The purpose of this post is to inform my readers that with the publication this summer of the two Invisibles books, with support videos to follow when they are ready, I can say with certainty that the long journey, the odyssey, really – that’s what it has been and nothing less – is over, with the Invisibles, of my own external voyage into CI.
These last two books are the best I can do and the logical outcome – for me – of all my book writing over the past 20 years. That’s it. I just don’t think that I will ever find a better way to teach than the Invisibles. But that is only the end of my own external odyssey to find the best way to teach a language.
The Invisibles books mark the closing of a chapter in my professional life, therefore. The trip has been arduous. I have met great souls in teaching, There are two women teaching in relative obscurity on the Maine coast who may be the two best CI teachers I’ve ever met – Anne Matava and Laura Avila.

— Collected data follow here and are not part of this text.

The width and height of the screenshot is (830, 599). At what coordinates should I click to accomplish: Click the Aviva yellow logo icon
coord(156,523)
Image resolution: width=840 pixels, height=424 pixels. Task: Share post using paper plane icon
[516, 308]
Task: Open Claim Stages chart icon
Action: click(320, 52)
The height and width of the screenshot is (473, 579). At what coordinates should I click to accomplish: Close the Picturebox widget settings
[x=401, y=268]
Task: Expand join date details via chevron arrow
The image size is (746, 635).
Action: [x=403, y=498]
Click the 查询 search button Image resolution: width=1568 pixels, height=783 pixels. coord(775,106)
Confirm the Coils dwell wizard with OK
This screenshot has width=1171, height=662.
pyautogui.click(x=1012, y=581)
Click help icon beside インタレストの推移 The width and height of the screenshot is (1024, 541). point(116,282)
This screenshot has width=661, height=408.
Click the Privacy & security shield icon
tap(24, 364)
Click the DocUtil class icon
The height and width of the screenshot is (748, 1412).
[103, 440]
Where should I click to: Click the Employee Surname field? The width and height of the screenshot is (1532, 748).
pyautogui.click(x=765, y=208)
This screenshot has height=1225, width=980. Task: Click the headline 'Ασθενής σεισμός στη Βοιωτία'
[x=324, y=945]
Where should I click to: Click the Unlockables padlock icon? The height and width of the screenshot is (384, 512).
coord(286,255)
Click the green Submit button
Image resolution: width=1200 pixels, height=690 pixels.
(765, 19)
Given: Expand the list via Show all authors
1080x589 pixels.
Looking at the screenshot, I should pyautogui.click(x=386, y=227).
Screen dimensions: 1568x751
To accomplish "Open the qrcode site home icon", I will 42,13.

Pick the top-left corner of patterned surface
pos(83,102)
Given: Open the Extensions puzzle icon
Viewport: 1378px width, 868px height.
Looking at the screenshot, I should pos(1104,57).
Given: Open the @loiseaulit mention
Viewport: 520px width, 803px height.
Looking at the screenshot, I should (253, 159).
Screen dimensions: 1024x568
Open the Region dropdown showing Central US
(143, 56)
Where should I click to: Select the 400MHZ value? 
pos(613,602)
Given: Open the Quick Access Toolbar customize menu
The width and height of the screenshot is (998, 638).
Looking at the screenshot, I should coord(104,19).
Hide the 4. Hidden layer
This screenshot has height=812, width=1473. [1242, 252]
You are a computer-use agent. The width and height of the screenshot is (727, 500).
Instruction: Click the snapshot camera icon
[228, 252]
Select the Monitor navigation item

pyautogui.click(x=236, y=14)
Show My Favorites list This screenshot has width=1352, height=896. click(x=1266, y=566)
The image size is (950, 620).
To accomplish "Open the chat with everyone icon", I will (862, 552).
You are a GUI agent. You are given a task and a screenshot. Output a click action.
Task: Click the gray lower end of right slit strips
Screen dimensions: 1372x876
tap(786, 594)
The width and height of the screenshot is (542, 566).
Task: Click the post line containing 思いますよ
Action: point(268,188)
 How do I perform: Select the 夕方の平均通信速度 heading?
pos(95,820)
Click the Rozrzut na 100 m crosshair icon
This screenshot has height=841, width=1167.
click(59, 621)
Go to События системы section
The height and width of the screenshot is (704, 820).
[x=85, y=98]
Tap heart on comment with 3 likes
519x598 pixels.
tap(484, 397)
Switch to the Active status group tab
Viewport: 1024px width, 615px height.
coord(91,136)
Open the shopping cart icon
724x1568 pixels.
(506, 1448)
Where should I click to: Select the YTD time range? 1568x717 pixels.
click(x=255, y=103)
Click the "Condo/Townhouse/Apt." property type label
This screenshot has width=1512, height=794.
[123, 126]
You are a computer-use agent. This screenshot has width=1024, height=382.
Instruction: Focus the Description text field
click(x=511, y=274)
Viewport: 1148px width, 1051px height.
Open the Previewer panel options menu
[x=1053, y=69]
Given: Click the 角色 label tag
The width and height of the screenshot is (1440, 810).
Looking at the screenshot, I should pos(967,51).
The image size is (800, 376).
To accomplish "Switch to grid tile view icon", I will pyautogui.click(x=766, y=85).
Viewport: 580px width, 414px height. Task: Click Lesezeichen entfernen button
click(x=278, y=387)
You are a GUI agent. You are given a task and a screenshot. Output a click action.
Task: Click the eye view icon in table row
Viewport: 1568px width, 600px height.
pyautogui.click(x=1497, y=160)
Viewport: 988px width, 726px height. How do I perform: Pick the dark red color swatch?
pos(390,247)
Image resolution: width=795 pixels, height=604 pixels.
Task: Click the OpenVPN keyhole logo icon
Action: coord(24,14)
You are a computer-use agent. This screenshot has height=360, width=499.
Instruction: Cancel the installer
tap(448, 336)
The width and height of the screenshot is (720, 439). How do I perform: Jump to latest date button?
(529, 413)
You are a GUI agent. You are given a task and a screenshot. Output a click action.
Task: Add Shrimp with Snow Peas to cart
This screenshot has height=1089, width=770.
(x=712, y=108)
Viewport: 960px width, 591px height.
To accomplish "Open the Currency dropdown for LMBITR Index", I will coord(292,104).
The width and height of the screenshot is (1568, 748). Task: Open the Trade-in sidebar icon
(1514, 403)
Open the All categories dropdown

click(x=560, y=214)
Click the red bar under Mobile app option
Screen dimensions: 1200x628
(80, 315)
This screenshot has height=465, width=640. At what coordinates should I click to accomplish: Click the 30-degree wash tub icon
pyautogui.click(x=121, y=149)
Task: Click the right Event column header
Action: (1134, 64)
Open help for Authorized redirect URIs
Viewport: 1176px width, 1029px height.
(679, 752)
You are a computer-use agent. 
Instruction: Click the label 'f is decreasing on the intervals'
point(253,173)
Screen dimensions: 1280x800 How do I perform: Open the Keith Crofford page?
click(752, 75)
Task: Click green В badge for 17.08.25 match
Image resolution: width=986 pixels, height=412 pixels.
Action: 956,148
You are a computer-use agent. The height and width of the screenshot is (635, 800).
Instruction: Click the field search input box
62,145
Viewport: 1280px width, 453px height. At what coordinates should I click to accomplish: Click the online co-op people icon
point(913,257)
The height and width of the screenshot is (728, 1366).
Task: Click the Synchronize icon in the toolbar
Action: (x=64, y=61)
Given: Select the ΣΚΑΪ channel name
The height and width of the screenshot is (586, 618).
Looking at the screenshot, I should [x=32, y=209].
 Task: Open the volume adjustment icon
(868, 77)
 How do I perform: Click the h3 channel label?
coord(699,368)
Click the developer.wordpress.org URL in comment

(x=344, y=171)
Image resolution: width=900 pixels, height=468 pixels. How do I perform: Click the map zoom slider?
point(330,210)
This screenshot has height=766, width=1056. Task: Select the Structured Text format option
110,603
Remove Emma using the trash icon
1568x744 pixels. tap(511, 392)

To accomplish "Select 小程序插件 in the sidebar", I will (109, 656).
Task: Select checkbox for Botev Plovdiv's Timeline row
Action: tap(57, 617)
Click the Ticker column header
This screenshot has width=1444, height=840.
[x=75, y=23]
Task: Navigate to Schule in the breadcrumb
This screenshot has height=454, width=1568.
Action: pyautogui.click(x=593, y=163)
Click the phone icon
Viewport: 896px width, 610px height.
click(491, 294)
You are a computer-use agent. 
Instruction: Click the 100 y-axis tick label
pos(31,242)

There are three master teachers in Chicago – Greg Schwab, Sean Lawler and the incomparable Alisa Shapiro-Rosenberg, whose work with elementary kids will one day soon shake the planet – who have been like rocks to this group and to their communities which are now beginning to expand across the country.
There is the gentleman’s gentleman and master Spanish teacher Bryce Hedstrom right here in Colorado whose leadership in the CI world is stretching out now into its third decade. There is the master teacher of them all (along with Blaine Ray) – my teacher Susan Gross right down the road in Colorado Springs and boy do I owe her a visit!